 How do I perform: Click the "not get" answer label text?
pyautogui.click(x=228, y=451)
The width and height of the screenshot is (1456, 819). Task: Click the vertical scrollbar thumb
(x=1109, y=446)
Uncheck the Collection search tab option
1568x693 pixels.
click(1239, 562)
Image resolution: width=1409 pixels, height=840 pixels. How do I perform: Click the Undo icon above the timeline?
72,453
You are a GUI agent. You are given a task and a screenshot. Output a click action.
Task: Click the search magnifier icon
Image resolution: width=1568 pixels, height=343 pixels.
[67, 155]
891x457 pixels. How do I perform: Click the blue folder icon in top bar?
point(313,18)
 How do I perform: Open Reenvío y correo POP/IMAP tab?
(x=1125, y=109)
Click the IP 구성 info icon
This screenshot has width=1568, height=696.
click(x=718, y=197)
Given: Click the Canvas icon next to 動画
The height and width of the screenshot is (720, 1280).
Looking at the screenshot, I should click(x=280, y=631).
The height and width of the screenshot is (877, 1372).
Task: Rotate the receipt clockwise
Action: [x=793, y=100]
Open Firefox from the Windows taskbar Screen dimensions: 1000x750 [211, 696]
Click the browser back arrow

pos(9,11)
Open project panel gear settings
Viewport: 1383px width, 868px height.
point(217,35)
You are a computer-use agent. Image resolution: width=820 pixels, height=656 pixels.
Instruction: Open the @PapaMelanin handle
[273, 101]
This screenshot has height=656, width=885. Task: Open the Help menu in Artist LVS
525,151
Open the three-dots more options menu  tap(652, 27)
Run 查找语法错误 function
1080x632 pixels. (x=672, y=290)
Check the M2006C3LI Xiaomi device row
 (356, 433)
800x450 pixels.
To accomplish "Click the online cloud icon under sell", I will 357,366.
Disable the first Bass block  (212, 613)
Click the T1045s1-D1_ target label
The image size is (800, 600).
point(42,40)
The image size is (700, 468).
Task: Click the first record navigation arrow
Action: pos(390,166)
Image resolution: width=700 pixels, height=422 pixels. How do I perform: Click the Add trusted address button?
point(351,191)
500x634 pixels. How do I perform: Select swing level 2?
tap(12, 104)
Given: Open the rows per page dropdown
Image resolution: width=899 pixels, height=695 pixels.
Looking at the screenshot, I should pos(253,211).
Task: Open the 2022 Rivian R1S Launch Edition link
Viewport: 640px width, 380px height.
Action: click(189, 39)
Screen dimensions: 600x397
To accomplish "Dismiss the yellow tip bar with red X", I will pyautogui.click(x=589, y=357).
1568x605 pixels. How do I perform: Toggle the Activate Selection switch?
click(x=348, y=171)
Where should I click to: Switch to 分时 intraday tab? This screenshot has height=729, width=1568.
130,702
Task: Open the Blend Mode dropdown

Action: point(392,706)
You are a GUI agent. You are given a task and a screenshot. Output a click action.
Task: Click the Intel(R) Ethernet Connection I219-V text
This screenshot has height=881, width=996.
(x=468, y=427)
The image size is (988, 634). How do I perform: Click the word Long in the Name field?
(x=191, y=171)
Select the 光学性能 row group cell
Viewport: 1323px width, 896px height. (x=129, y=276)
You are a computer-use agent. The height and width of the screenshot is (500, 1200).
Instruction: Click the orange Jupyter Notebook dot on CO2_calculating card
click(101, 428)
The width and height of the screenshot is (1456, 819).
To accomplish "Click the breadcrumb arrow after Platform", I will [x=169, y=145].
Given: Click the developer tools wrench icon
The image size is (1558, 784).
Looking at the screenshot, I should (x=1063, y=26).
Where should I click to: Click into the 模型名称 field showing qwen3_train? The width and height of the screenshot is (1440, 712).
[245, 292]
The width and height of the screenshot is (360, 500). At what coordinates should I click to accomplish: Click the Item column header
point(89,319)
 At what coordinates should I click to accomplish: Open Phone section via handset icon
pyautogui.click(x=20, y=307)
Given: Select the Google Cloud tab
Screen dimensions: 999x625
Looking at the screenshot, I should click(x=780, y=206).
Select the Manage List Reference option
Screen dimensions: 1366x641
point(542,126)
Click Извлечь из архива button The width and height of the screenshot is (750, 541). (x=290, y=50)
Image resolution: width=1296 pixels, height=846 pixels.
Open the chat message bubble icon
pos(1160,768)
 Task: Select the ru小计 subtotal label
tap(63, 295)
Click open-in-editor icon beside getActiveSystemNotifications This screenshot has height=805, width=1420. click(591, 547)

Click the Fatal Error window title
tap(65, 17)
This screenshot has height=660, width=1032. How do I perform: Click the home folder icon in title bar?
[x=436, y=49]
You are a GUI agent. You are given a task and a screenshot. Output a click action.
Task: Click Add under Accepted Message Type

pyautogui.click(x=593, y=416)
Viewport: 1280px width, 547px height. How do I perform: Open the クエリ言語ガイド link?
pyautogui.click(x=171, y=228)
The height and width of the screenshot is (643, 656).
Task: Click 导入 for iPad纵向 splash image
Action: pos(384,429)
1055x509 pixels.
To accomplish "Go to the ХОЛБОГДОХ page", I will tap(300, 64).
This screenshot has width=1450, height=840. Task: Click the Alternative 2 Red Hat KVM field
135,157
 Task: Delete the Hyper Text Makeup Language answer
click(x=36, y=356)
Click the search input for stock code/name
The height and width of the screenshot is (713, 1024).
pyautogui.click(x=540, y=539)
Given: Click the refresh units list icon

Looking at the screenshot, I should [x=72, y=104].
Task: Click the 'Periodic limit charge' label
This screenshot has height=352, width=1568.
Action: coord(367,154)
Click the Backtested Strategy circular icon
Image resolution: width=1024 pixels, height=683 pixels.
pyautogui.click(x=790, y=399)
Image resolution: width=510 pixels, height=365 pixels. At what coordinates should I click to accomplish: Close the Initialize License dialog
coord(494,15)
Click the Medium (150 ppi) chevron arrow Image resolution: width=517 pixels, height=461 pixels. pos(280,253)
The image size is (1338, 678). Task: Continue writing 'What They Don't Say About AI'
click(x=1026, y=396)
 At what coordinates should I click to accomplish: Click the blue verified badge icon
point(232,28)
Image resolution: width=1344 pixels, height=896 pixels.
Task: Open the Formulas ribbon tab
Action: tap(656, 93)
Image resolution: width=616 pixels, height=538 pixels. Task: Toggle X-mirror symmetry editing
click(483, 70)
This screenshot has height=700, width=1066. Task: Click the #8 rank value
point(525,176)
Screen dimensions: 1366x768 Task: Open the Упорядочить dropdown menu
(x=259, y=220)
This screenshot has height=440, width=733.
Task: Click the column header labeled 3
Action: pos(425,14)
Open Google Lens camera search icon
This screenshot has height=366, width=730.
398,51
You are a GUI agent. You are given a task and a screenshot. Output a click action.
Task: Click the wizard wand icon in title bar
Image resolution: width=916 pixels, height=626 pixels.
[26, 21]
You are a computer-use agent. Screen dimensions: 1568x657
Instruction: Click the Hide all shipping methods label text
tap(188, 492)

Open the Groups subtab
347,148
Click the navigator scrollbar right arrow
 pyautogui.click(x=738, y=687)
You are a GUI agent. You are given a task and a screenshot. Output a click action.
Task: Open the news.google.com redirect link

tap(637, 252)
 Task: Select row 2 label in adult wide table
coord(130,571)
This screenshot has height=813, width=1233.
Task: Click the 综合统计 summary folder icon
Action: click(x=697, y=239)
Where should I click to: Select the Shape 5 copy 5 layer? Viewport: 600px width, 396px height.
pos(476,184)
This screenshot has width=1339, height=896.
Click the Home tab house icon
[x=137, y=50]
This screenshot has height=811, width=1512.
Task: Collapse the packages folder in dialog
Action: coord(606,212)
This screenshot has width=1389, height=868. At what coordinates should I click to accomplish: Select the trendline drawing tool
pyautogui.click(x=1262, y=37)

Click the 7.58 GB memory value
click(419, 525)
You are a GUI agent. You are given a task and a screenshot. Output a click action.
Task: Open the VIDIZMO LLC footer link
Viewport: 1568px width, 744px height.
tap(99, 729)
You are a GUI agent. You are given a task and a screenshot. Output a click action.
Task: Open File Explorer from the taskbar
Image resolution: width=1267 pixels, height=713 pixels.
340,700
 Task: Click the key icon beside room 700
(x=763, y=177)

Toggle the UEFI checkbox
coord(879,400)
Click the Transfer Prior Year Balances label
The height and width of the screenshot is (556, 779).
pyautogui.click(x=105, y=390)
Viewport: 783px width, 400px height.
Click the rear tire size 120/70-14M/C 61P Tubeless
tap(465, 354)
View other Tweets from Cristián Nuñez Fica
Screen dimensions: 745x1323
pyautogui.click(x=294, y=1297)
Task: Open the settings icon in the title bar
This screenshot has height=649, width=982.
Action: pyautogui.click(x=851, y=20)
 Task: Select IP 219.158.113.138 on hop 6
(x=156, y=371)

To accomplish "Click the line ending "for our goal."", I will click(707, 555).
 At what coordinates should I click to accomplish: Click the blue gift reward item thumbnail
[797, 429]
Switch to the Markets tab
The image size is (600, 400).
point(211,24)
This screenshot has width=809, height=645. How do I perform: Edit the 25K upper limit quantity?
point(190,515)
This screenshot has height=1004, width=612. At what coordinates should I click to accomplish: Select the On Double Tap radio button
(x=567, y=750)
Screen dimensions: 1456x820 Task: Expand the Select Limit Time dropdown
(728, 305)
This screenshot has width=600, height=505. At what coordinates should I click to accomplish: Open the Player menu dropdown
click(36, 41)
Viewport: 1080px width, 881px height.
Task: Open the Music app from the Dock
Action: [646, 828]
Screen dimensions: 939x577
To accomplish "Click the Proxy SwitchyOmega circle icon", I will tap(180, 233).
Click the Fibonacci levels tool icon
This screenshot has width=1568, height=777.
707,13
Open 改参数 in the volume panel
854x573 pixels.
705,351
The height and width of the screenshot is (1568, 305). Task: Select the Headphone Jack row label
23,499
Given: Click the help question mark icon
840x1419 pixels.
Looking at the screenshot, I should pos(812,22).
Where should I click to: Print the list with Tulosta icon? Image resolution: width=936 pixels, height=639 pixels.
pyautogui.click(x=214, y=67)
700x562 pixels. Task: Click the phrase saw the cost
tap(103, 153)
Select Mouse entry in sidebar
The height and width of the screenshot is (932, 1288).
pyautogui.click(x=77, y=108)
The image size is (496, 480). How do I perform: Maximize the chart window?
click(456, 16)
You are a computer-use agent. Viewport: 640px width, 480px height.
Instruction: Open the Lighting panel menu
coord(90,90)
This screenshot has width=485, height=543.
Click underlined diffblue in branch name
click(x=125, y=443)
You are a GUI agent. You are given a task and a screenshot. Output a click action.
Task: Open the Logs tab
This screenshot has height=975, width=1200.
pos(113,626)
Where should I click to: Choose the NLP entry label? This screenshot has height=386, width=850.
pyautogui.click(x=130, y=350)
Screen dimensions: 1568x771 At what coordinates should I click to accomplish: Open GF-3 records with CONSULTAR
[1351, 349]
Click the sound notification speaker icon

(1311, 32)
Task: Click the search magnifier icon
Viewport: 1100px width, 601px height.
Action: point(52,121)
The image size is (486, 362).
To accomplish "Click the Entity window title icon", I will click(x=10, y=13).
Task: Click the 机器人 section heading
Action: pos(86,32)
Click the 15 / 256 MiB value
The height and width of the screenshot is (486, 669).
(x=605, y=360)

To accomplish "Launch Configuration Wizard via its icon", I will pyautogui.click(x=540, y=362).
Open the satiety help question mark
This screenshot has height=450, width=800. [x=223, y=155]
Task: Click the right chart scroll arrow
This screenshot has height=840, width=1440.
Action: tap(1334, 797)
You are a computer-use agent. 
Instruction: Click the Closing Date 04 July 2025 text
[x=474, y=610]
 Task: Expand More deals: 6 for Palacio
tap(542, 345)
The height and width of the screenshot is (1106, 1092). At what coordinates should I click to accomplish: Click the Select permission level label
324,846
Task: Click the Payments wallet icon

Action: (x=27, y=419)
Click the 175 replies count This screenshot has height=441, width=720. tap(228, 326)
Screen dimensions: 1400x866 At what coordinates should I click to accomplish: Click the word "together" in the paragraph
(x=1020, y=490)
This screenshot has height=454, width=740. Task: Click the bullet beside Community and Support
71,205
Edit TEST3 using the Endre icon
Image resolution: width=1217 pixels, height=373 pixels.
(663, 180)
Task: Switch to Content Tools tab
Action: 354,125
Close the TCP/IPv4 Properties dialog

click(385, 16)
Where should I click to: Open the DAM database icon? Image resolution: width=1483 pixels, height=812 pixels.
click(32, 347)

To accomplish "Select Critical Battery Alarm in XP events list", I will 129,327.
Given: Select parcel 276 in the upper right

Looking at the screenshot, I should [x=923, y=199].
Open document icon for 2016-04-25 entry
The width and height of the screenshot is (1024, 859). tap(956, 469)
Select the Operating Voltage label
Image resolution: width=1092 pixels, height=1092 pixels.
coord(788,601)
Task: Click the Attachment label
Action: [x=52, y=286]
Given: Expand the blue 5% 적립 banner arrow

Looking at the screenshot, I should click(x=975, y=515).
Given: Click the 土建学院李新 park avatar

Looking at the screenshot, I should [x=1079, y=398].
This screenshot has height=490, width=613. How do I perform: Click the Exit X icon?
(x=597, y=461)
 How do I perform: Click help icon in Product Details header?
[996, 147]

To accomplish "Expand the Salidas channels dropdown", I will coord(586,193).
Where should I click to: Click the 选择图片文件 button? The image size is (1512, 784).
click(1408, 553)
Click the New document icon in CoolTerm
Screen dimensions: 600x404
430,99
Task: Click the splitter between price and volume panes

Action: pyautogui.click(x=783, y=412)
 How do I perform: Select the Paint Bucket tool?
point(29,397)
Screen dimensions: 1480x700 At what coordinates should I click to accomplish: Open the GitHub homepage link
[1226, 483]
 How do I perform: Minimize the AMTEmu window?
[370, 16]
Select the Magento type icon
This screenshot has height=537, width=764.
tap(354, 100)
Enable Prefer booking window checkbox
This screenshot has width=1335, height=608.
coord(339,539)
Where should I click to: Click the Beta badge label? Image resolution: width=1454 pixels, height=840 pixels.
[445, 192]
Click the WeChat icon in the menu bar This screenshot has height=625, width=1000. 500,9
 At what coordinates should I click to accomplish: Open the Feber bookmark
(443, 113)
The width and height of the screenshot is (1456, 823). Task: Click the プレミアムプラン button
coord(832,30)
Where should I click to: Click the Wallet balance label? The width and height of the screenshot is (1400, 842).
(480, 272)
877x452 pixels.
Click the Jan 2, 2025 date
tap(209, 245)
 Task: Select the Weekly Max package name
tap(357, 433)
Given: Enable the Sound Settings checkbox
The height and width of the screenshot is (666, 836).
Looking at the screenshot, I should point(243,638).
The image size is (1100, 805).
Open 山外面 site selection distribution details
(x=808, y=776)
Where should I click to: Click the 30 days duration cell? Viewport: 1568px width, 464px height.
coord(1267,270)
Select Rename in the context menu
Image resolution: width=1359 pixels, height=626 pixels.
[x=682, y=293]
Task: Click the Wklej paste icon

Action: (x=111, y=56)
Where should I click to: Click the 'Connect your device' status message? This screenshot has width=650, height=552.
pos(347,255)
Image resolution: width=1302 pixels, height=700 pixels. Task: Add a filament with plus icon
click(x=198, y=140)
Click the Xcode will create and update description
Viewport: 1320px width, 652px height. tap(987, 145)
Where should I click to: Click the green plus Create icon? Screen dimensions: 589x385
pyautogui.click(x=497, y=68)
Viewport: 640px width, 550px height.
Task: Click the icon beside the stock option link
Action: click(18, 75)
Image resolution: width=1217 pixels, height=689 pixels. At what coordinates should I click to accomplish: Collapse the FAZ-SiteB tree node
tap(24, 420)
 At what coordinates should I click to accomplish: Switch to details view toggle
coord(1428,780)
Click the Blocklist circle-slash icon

==*==

» Given instruction
Could you copy the data word for word, from its very first line through the line containing "point(217,35)", with both of those lines included?

» Response to this task
 How do I perform: Click the "not get" answer label text?
pyautogui.click(x=228, y=451)
The width and height of the screenshot is (1456, 819). Task: Click the vertical scrollbar thumb
(x=1109, y=446)
Uncheck the Collection search tab option
1568x693 pixels.
click(1239, 562)
Image resolution: width=1409 pixels, height=840 pixels. How do I perform: Click the Undo icon above the timeline?
72,453
You are a GUI agent. You are given a task and a screenshot. Output a click action.
Task: Click the search magnifier icon
Image resolution: width=1568 pixels, height=343 pixels.
[67, 155]
891x457 pixels. How do I perform: Click the blue folder icon in top bar?
point(313,18)
 How do I perform: Open Reenvío y correo POP/IMAP tab?
(x=1125, y=109)
Click the IP 구성 info icon
This screenshot has width=1568, height=696.
click(x=718, y=197)
Given: Click the Canvas icon next to 動画
The height and width of the screenshot is (720, 1280).
Looking at the screenshot, I should click(x=280, y=631).
The height and width of the screenshot is (877, 1372).
Task: Rotate the receipt clockwise
Action: [x=793, y=100]
Open Firefox from the Windows taskbar Screen dimensions: 1000x750 [211, 696]
Click the browser back arrow

pos(9,11)
Open project panel gear settings
Viewport: 1383px width, 868px height.
point(217,35)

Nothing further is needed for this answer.